Institute of Education, University of London



The aim of this paper is not to provide a history of how assessment has supported instruction in American schools—given the lack of good evidence on this point, such a paper would either be very short, or highly speculative. Instead, it is to attempt to account for the current prospects for integrating assessment with instruction in the United States in the light of the history of assessment more generally.

The main story of this paper is how one highly specialized role for assessment—the selection of students for higher education—and a very specialized solution to the problem —the use of an aptitude test—gained acceptance, and eventually came to dominate other methods of selecting students for college, and ultimately influenced the methods of assessment used for other purposes.
The paper begins with a brief account of the creation of the College Entrance Examination Board and its attempts to bring some coherence to the use of written examinations in university admissions.
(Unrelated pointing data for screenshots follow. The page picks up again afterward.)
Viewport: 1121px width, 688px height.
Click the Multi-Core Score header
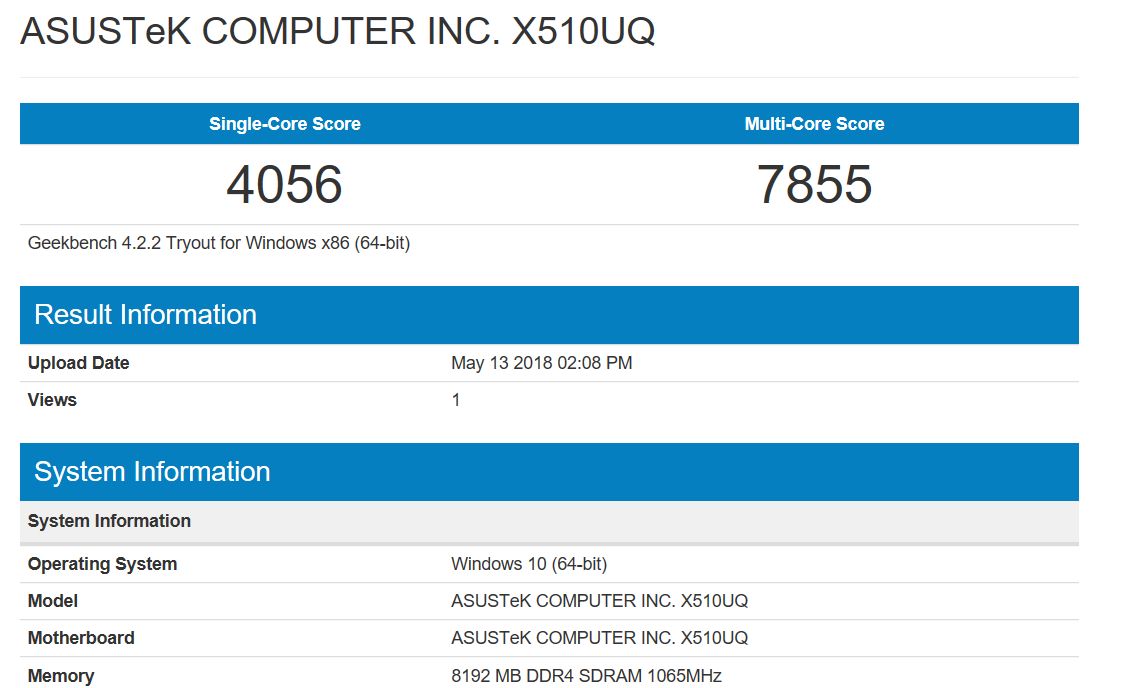814,124
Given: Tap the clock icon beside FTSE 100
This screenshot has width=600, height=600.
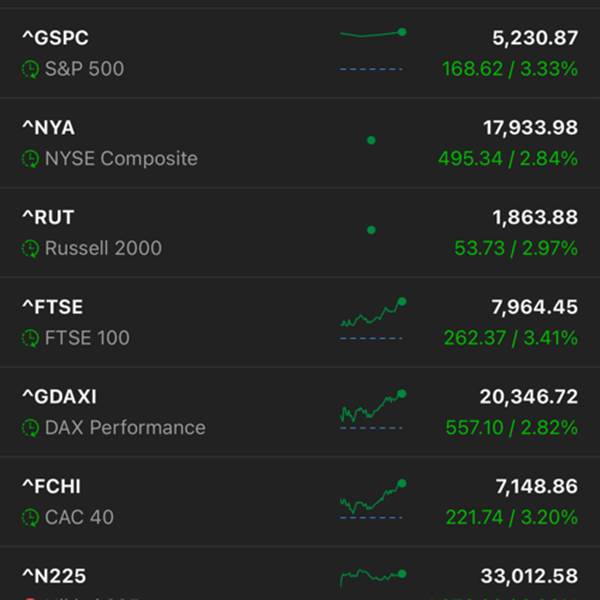Looking at the screenshot, I should 30,338.
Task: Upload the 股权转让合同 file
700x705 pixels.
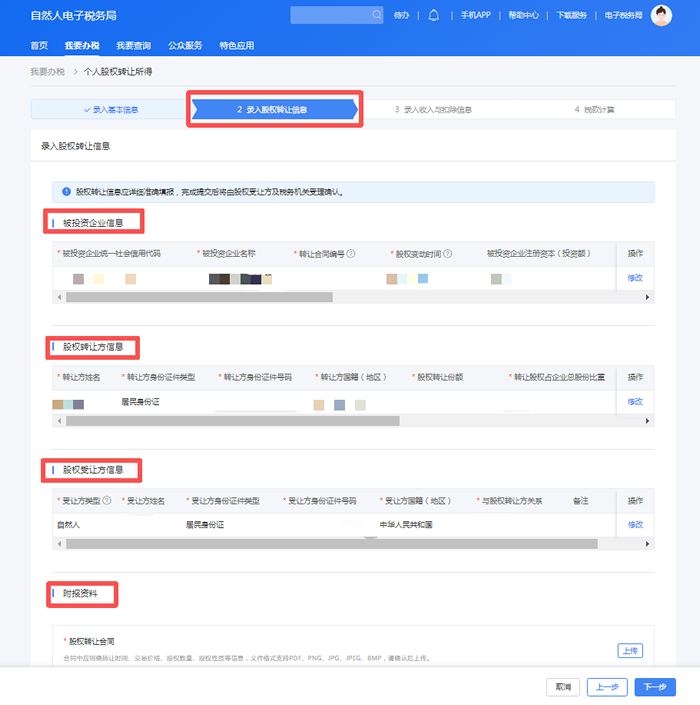Action: [x=629, y=650]
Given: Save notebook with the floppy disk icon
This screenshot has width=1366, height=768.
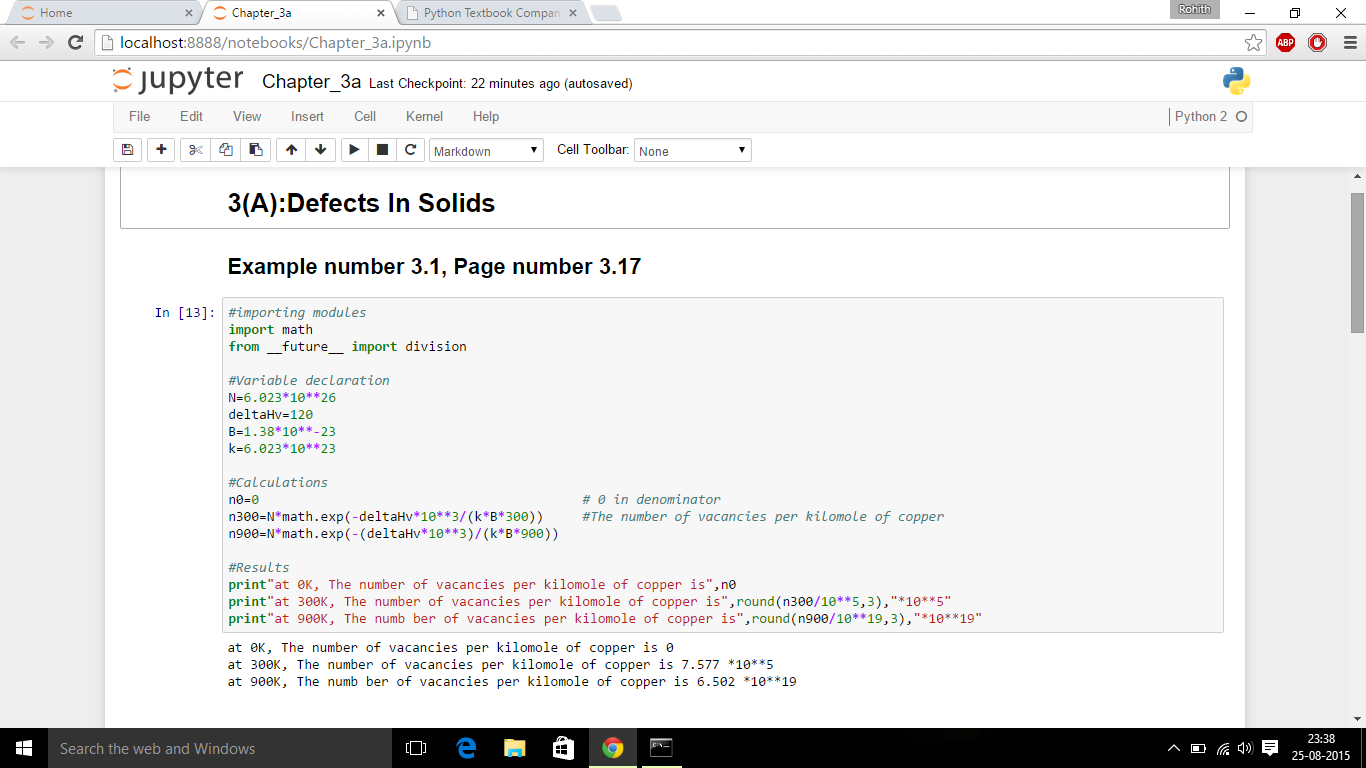Looking at the screenshot, I should [127, 150].
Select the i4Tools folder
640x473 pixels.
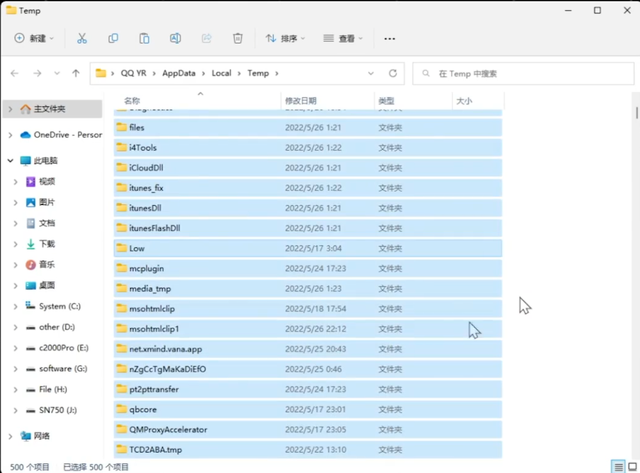coord(143,148)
The criticisms that were made of the use of such examinations led to explorations of the use of intelligence tests, which had originally been used to diagnose learning difficulties in Parisian school students but which had been modified in the United States to enable blanket testing of army recruits in the closing stages of the first world war. Subsequent sections detail how the army intelligence test was developed into the ‘Scholastic Aptitude Test’ and how this test came to dominate university admissions in the United States. The final sections discuss how assessment in schools developed over the latter part of the 20th century including some of the alternative methods of assessment, such as portfolios, which were explored in the 1980s and 1990s, and how these were ultimately eradicated by the press for cheap scalable methods of testing for accountability—a role that the technology of aptitude testing was well-placed to fill.